→ **YOUR OBJECTIVE**: Look through the material below and copy exactly the lines from the line with "This screenshot has height=517, width=933." to the line with "You are a computer-use agent. The height", those two lines included.

→ **DATA TO PROCESS**:
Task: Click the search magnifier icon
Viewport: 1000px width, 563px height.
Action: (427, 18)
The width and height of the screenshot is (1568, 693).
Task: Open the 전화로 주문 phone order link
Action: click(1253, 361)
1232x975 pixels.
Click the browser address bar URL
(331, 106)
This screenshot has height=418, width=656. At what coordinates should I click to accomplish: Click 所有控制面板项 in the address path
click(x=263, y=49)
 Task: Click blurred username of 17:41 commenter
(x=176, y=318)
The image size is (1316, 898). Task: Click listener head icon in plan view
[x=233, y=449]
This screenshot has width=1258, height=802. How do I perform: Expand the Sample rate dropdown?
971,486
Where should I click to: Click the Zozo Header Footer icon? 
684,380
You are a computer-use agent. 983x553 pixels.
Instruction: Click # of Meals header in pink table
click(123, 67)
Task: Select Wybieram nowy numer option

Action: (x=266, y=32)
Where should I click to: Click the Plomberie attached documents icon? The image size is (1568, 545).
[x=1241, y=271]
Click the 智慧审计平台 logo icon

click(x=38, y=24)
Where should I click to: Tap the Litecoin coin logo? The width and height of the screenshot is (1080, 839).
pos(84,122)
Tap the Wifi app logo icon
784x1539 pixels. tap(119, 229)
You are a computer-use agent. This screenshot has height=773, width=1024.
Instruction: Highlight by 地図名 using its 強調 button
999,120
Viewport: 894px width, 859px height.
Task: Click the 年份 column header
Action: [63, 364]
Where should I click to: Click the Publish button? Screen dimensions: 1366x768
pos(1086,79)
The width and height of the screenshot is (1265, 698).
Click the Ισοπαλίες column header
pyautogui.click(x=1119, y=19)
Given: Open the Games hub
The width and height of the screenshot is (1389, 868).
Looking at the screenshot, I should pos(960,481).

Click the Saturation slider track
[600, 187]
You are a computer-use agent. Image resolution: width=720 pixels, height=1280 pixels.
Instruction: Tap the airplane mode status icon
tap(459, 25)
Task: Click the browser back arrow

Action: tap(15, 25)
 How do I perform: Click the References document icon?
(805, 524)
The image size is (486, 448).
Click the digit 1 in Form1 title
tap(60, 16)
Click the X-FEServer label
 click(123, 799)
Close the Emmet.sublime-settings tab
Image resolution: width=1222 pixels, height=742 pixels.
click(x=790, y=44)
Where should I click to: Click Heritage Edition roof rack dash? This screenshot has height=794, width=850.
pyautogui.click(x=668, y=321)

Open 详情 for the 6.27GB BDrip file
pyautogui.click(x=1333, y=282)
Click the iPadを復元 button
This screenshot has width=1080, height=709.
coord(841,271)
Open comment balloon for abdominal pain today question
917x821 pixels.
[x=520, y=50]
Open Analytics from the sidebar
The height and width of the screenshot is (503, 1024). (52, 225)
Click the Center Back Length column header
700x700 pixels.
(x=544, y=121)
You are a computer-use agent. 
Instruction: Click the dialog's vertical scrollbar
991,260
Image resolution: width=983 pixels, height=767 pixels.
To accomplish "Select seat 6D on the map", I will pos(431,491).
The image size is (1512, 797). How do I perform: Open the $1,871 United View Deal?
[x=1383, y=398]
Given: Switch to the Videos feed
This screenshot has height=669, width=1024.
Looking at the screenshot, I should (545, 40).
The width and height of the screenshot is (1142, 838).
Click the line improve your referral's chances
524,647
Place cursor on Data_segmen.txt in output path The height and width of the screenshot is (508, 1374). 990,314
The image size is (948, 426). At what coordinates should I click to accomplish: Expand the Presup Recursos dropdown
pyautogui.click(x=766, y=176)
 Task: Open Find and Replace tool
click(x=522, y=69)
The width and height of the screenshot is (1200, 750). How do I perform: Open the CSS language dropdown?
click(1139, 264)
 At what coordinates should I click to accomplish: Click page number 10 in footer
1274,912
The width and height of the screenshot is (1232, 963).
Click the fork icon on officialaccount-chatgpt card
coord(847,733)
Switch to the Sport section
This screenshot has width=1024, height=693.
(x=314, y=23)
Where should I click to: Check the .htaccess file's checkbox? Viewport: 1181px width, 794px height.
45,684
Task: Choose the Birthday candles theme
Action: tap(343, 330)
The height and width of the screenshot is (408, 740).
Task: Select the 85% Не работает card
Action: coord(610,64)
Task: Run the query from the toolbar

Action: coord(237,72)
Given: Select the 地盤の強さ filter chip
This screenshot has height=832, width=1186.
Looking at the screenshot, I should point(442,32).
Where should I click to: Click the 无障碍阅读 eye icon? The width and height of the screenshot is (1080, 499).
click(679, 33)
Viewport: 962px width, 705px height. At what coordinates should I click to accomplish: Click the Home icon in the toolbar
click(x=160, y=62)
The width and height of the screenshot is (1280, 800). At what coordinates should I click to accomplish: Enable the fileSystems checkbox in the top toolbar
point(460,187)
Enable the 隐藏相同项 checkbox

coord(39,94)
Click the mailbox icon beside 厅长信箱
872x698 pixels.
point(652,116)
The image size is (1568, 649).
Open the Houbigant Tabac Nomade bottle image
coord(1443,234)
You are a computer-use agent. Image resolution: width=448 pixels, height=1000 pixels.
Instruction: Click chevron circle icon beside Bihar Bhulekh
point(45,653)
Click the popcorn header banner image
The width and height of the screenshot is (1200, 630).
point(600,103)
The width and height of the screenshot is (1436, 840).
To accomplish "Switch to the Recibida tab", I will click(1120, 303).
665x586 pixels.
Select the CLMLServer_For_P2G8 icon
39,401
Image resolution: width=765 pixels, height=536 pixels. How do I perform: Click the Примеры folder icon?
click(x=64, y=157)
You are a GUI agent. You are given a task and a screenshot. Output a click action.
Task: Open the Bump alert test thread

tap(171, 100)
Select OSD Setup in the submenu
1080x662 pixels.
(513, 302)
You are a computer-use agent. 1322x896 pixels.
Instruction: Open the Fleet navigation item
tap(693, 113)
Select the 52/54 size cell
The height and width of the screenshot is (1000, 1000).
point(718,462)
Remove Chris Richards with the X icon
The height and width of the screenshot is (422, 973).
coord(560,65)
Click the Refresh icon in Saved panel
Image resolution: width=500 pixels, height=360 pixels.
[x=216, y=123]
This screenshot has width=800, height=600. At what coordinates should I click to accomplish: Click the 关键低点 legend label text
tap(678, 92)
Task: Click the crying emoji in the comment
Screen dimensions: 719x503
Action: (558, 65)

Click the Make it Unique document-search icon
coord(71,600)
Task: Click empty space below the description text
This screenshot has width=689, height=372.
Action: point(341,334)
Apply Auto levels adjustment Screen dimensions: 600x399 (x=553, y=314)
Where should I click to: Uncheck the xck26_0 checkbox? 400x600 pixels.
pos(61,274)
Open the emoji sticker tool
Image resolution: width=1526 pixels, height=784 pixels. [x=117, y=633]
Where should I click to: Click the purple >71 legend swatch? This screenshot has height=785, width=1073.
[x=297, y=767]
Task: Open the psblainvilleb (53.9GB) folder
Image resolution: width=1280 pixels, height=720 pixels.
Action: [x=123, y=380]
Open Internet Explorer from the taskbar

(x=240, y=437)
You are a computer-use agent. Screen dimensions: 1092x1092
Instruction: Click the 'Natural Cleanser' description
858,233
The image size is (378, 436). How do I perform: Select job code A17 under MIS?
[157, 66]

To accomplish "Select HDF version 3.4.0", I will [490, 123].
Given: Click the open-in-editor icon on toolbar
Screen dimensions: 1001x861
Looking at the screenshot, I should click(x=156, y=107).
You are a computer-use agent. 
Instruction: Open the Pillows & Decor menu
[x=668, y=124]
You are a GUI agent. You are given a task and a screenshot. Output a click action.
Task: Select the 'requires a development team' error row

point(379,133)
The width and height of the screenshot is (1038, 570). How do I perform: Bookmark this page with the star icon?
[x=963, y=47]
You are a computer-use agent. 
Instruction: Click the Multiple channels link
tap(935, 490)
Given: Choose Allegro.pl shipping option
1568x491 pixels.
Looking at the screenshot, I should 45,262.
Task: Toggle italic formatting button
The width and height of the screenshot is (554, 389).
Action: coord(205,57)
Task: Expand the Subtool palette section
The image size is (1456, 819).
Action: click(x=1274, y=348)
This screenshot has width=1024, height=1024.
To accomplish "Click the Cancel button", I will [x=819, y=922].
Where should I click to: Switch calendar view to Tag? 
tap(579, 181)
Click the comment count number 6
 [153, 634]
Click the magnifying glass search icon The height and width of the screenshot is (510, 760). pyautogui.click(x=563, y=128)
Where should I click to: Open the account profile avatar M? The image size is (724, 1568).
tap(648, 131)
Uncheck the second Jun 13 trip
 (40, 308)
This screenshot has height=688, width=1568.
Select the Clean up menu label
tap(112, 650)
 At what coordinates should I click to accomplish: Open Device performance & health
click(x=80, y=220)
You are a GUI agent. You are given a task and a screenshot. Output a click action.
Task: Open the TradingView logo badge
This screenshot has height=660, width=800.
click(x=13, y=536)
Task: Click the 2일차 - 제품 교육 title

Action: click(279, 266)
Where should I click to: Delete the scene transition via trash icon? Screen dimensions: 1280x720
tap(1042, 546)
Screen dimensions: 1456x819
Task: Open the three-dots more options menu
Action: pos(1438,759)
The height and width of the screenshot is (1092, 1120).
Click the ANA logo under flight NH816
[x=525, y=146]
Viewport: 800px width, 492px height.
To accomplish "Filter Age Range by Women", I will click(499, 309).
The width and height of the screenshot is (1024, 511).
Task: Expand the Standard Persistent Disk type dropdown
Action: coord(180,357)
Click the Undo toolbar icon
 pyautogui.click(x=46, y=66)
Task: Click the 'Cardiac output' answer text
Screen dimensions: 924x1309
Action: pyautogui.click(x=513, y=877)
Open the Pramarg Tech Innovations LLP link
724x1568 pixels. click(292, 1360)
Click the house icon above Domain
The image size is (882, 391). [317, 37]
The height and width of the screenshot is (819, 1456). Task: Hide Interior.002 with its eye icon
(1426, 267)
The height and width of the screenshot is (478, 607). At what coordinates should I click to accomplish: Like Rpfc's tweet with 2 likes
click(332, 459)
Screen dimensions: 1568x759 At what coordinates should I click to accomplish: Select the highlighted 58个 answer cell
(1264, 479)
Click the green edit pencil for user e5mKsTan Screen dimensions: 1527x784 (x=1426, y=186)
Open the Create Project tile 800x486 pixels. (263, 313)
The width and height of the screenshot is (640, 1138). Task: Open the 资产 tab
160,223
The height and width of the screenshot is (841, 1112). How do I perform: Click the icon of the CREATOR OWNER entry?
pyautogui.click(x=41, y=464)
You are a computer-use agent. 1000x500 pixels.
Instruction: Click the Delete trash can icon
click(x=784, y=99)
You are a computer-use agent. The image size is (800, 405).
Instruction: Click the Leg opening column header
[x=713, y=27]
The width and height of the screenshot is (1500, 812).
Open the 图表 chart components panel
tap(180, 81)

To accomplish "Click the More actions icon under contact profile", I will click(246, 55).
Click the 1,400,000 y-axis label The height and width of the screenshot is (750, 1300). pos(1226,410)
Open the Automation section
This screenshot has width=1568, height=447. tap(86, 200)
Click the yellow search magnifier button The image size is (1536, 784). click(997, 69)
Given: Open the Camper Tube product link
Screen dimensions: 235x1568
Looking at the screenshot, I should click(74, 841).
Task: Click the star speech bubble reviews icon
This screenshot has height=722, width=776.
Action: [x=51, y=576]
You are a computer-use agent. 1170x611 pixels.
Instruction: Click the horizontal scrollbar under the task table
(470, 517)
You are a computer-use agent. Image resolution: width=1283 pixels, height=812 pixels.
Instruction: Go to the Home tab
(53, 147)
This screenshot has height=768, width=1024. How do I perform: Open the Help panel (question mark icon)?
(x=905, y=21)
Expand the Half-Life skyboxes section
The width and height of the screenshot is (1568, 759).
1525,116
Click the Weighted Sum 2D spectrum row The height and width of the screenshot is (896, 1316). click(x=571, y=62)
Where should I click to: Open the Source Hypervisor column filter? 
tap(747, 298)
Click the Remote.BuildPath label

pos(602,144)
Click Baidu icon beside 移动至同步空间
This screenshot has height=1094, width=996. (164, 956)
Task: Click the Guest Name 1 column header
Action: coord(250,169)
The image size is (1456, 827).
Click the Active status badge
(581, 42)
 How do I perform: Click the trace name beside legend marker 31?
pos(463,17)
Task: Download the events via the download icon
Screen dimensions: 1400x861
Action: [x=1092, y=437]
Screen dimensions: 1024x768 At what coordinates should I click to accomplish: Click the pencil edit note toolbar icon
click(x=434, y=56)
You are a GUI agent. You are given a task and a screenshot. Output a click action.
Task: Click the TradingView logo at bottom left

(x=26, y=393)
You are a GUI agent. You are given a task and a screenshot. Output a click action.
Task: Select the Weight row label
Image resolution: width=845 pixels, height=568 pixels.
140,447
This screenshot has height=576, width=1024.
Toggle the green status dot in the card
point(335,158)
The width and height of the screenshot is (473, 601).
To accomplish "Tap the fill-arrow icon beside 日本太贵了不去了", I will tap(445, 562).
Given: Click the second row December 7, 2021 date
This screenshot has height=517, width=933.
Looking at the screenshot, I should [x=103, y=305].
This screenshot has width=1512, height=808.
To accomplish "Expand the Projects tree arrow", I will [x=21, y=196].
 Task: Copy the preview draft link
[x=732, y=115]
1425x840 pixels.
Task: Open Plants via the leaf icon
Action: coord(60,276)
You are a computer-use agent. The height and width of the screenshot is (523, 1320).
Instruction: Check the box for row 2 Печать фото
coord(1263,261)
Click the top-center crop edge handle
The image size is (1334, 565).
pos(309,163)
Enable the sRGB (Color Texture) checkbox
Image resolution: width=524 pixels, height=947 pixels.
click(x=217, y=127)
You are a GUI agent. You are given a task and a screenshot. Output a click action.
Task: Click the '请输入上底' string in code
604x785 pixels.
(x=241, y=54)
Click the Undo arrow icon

→ **ANSWER BOX**:
This screenshot has height=517, width=933.
Looking at the screenshot, I should [x=103, y=305].
This screenshot has width=1512, height=808.
To accomplish "Expand the Projects tree arrow", I will [x=21, y=196].
 Task: Copy the preview draft link
[x=732, y=115]
1425x840 pixels.
Task: Open Plants via the leaf icon
Action: coord(60,276)
You are a computer-use agent. The height and width of the screenshot is (523, 1320).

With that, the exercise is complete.